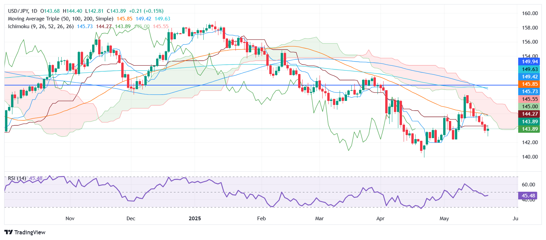Select the Ichimoku indicator legend label

point(41,26)
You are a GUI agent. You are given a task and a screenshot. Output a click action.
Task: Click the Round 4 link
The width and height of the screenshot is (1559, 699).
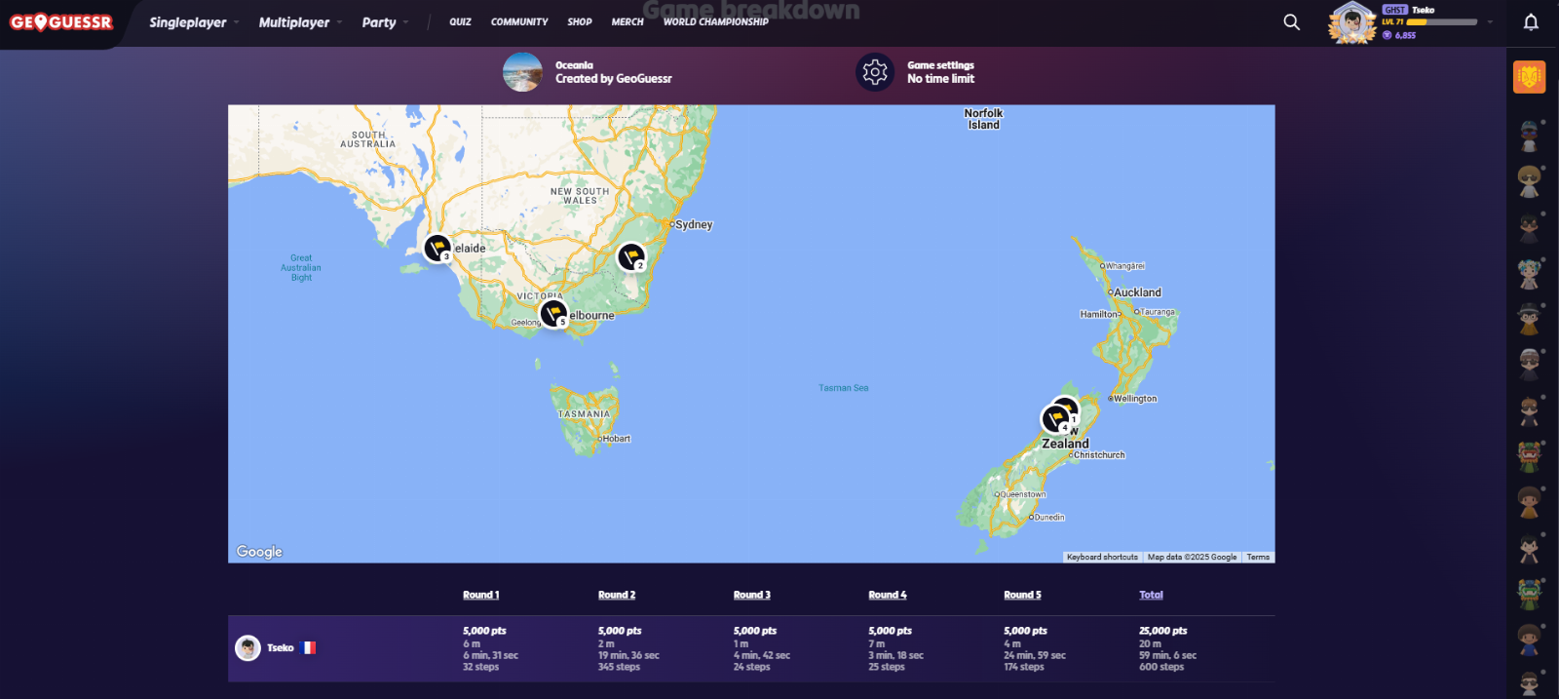pos(887,595)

========

Rewrite all of the material above, swapping every "screenshot" for "screen capture" and keeping everything else the same. Leave the pictures out.

### TASK OUTPUT
Select the Ichimoku indicator legend label

point(41,26)
You are a GUI agent. You are given a task and a screen capture. Output a click action.
Task: Click the Round 4 link
The width and height of the screen capture is (1559, 699).
pos(887,595)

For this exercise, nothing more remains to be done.